Des assertions selon lesquelles l’organisation Tahir ul-Qadri aurait eu effet sur l’arrêt de la Cour constitutionnelle, ont été publiées par la suite. Il existe d’intéressantes similitudes entre les organisations Tahir ul-Qadri au Pakistan et FETÖ au Pakistan. Tahir ul-Qadri se présente au Pakistan comme un cheikh. Il possède des écoles, une communauté avec ses fidèles, tout en restant une figure politique. Pendant des années, il a prêché dans les mosquées puis s’est installé au Canada. Par la suite, il a appelé ses partisans à passer à l’action contre le pouvoir. Il vit depuis des années au Canada en affirmant que sa vie est en danger au Pakistan. N’ayant aucun respect pour les urnes, ul-Qadri a appelé ses partisans à manifester en 2014. Les incidents ont même causé des morts. Adoptant la philosophie de dialogue interreligieux, ul-Qadri tente de répandre son influence via diverses ONG et reçoit le soutien des établissements internationaux.
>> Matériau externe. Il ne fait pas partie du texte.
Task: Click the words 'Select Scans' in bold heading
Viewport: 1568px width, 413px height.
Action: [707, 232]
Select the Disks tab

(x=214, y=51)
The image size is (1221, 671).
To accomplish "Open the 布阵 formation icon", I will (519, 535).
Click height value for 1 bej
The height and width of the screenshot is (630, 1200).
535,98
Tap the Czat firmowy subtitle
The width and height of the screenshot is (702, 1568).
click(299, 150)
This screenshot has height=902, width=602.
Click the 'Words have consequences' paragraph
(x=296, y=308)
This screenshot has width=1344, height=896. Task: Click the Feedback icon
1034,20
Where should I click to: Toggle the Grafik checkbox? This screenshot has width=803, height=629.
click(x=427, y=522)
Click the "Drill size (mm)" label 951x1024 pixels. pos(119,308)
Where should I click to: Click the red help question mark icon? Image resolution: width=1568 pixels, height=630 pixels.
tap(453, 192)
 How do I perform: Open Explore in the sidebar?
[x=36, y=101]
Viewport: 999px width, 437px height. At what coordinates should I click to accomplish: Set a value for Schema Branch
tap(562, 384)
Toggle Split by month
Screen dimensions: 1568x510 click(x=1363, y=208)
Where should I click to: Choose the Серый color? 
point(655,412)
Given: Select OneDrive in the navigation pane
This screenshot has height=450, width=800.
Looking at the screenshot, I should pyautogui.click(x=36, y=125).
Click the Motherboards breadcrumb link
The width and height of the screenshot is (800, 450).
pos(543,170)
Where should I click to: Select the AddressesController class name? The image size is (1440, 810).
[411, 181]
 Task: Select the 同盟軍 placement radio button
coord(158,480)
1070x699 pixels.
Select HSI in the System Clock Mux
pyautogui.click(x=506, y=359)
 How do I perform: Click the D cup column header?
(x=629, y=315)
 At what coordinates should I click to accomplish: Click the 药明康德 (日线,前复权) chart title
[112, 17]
Les personnalités haut-placés dans la communauté d’ul-Qadri seraient réellement influentes dans les services juridiques et de sécurité au Pakistan.

Nous ne savons pas exactement si Tahir ul-Qadri est impliqué ou non dans les incidents au Pakistan. Toutefois, quoi qu’il en soit, la force et l’influence de la bureaucratie au Pakistan est un réel problème. Ce problème persistera car il trouve de quoi s’alimenter dans le système politique actuel. L’absence de transparence, d’une justice indépendance, d’un contrôle civil au sein de l’armée, d’institutions politiques résistantes, ainsi que l’écart croissant entre les classes sociales et l’absence d’une démocratie ancrée, rendent le Pakistan vulnérable face aux interventions.

Les relations de la Turquie avec le Pakistan se sont formées sur une base d’amitié et de fraternité depuis la fondation de l’Etat indépendant du Pakistan le 14 août 1947. En 2017, dans le cadre du 70e anniversaire de l’instauration des relations diplomatiques entre la Turquie et le Pakistan, diverses activités culturelles ont été organisées dans les deux pays. La résolution des problèmes systématiques du Pakistan porteront sans aucun doute les relations bilatérales à un niveau supérieur.